By Adrian Lim, Investment Director, Edinburgh Dragon Trust plc

  • Asia has a young, entrepreneurial and increasingly wealthy population
  • This brings investment opportunities in areas such as healthcare and financial services
  • As entrepreneurship declines in the West, it is blossoming in Asia

For the developed world, the strain of coping with an ageing population is becoming all-too clear. There are too few people working and paying taxes to support generations that have gone before them. This creates a higher debt burden, which in turn, stalls growth.

This is in stark contrast to many Asian countries. India, China and Indonesia house around 3bn people, just under half the population of the world. More importantly, these populations are young, entrepreneurial and becoming wealthier. More than 50% of India’s population is below 25. In Indonesia, just 15% of the population is over 55. (1.), less than half that of the UK. In Japan, the same figure is 40%.

These Asian economies benefit not just from growth in the working-age population, but also from rising labour force participation as, among others, women increasingly join the work force. This means more people working, paying taxes, contributed to government revenues and, more importantly, fewer old-age care and pensions costs.

Debt and demographics are also inextricably linked. Developed market governments are often unwilling to take the risk of raising taxes and therefore the debt burden increases to absorb the additional costs associated with old age care. Those governments, such as India, who do not have this burden can direct money to social programmes, infrastructure spending, to technology development and other productivity-enhancing initiatives.

At the same time, over the next few years, net wealth and net capacity to spend within these Asian markets should steadily increase. This emerging generation will buy their own homes, cars, white goods and holidays, while also increasing their consumption of sophisticated financial services such as insurance products and investments.

These improving demographics give these economies an important long-term buffer against shifts in the economic cycle in the short-term. They also give these economies a significant structural advantage against their Western peers.

Importantly for us as investment managers, it also brings opportunities to invest in companies that are benefiting from this theme. These are often distinctly different from those in developed markets. For example, when investing in financials in developed markets investors have to unpick a complex web of derivatives transactions, counterparty risks and capital adequacy. In Asia, financials are at an earlier point in their development, with far greater opportunities ahead.

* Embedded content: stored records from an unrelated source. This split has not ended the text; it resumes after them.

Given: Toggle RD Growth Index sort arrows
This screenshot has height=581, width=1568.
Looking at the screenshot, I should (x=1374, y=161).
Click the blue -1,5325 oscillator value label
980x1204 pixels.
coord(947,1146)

Asian financials are the key beneficiaries of greater financial inclusion. According to the World Bank, more than 1 billion people within the region still have no access to formal financial services. Only around a third have a bank account (2.). It is a similar picture for the small business sector, where only around a third have access to a loan or line of credit.

To our mind, this creates a huge opportunity for the financial sector in Asia. As their young populations gather wealth and seek to create financial security, we believe they will seek out financial products in ever-greater numbers.

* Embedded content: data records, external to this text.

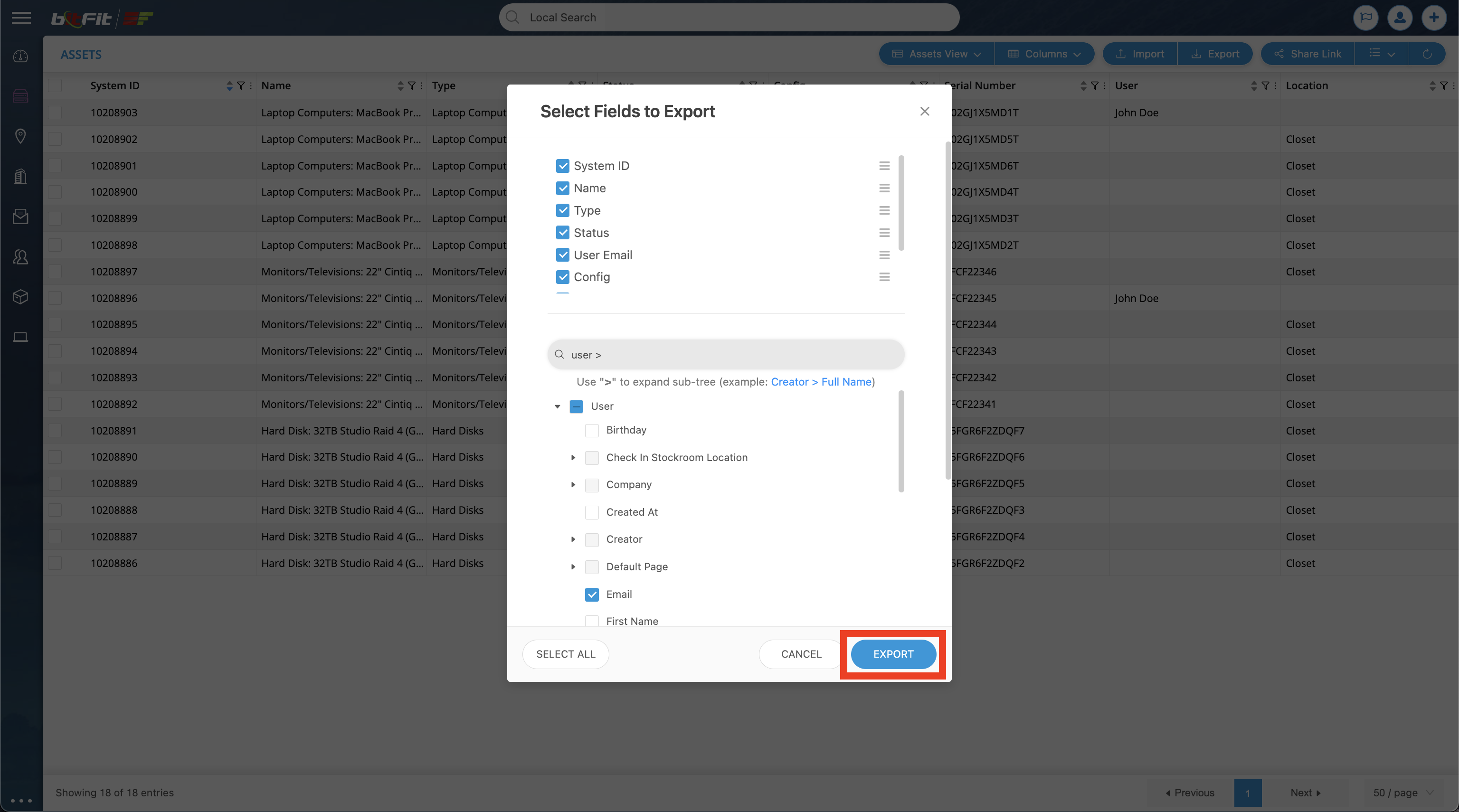Open the users sidebar icon
Image resolution: width=1459 pixels, height=812 pixels.
(20, 257)
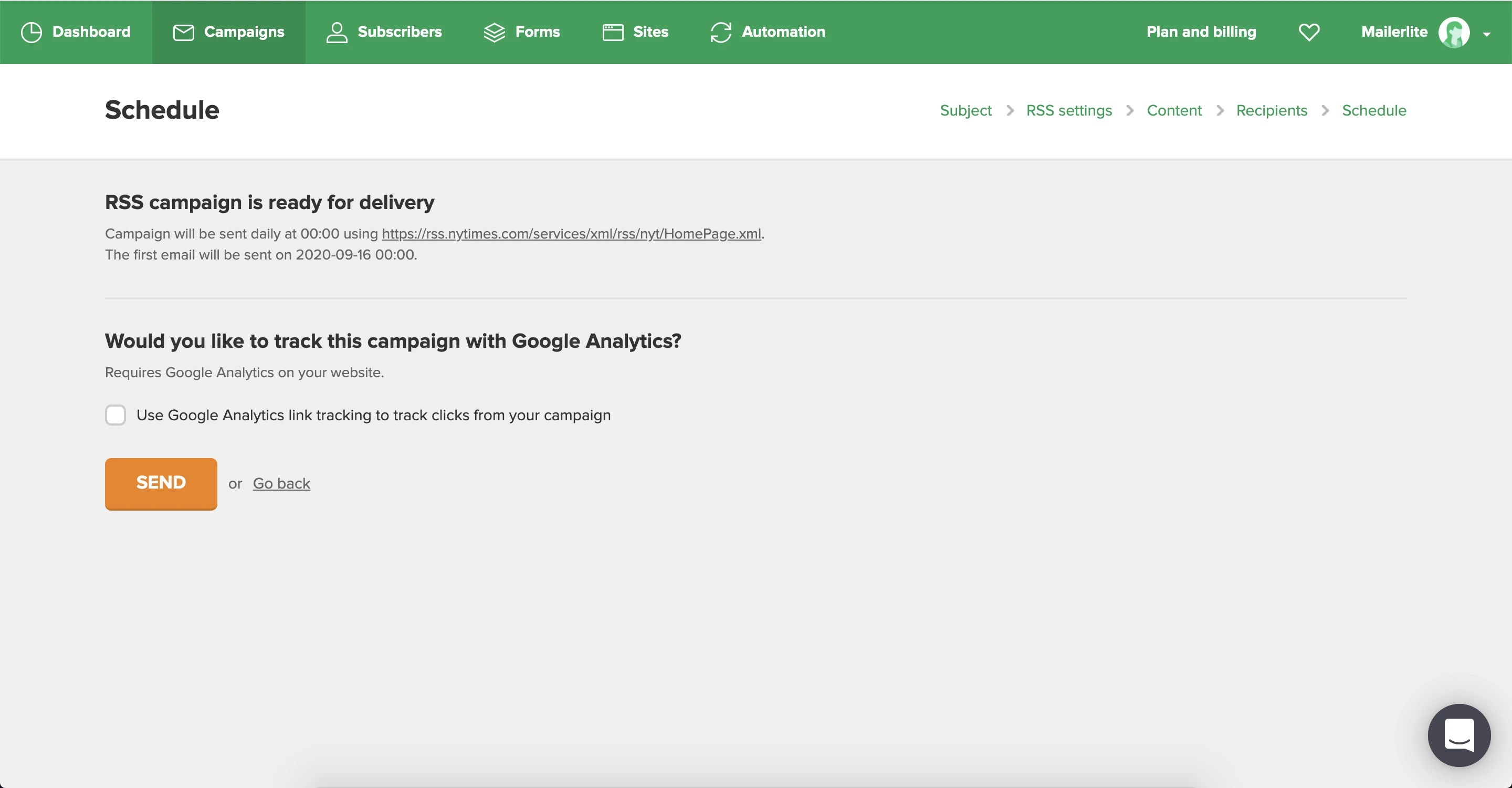Click the Campaigns envelope icon
The height and width of the screenshot is (788, 1512).
tap(183, 32)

There are other sectors likely to benefit from the increasing spending power of a young and wealthier workforce. For example, the next generation is far more inclined to spend money on healthcare. While healthcare spending globally is growing at a little under 5%, across Asia it is growing at 8% (3.)

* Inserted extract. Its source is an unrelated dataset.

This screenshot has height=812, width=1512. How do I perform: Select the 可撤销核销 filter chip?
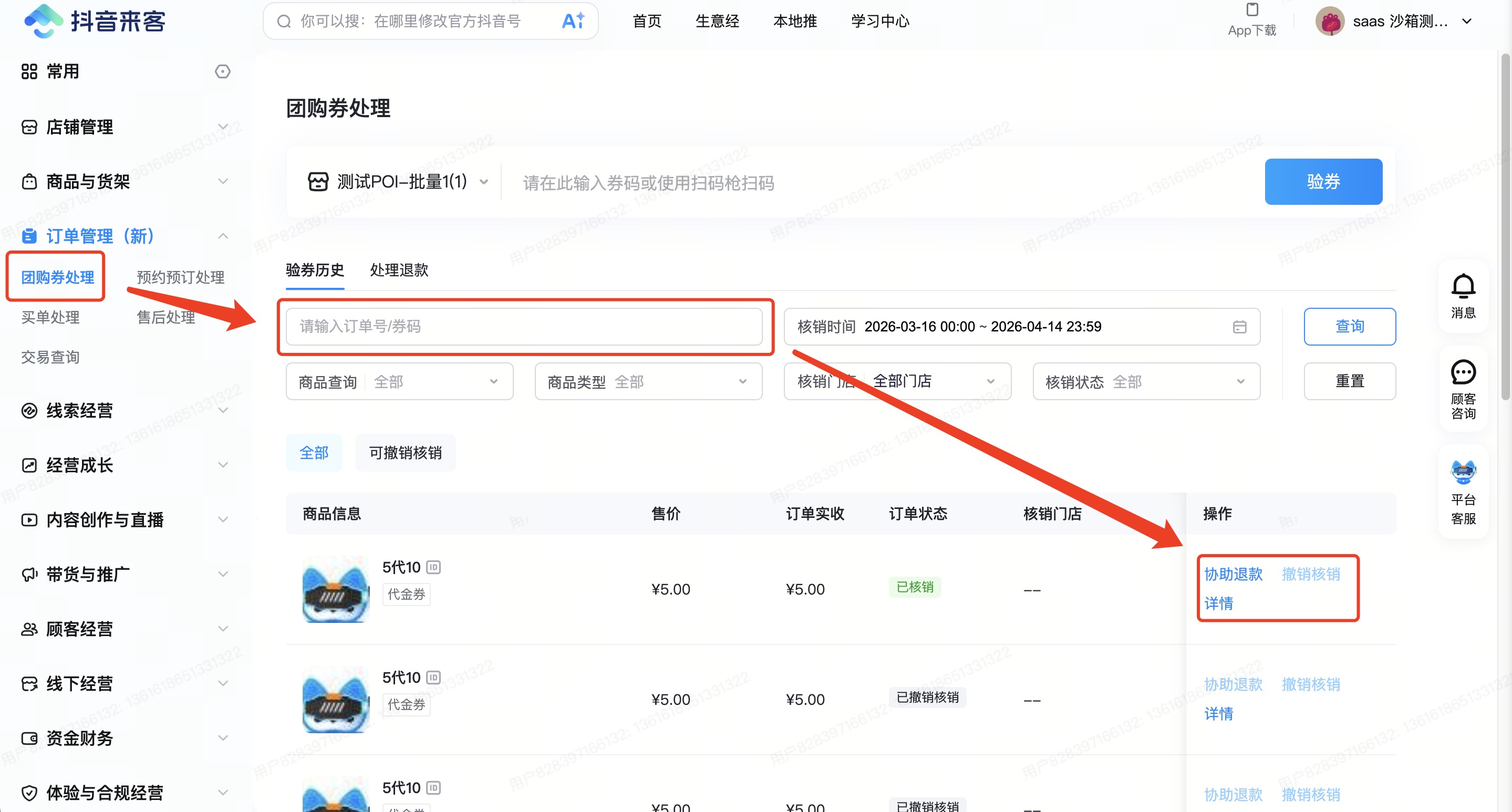405,453
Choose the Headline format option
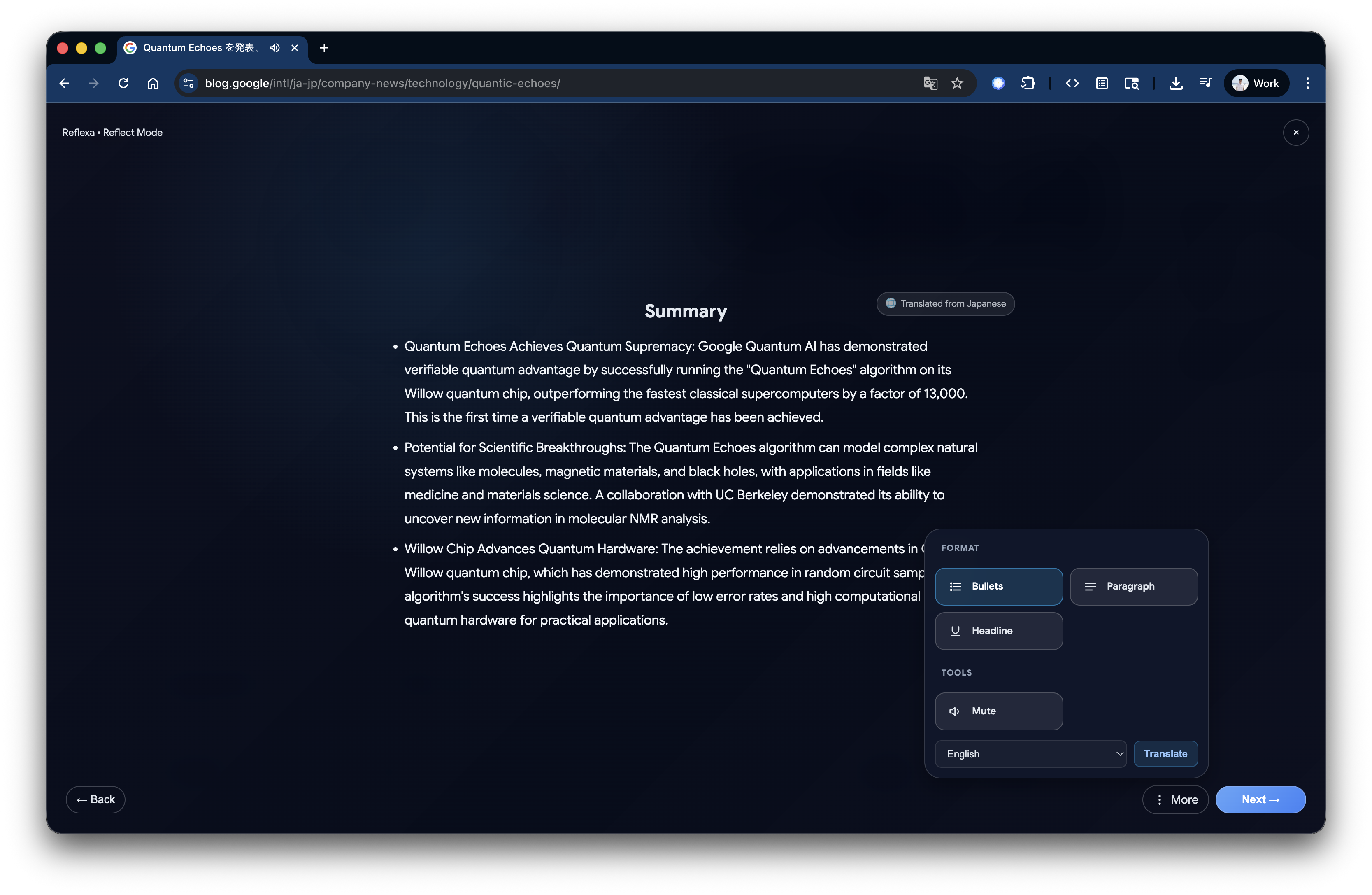1372x895 pixels. pos(998,630)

This puts a strain on state-run healthcare systems, which has seen new private-public partnerships or use of public health insurance in private hospitals increase, maximizing the use of available resources. With this in mind, we hold Raffles Medical Group and Bangkok Dusit Medical Services. The latter is the largest private hospital group in Thailand. Its brand reputation means it benefits both from rising domestic demand for healthcare and medical tourism across the region.

The demographic profile also drives consumer choices. Domestic consumption is growing and companies such as Hindustan Unilever, the Indian branch of the global consumer goods company, are geared into this growth.

There is also an important signal for the future. Not only does Asia have a far greater share of young people, those young people are more entrepreneurial. Despite their reputation, millennials in the US are showing less inclination to start businesses. Entrepreneurship rates for people under 30 have fallen by 65% since the 1980s.

It is a completely different picture across emerging markets, and particularly in Asia. Partly, this is optimism. Asian millennials are in exciting, growing economies. A recent survey found that 71% of emerging-market millennials expected to be better off financially than their parents. Western millennials feel the exact opposite about their baby boomer parents.

In our view, this is likely to contribute to the dynamism and strength of Asian economies over the next decade and beyond. There should be a rich pipeline of new ideas and opportunities, of which investors can take advantage. In this way, the demographic dividend of Asian economies will persist for the long term.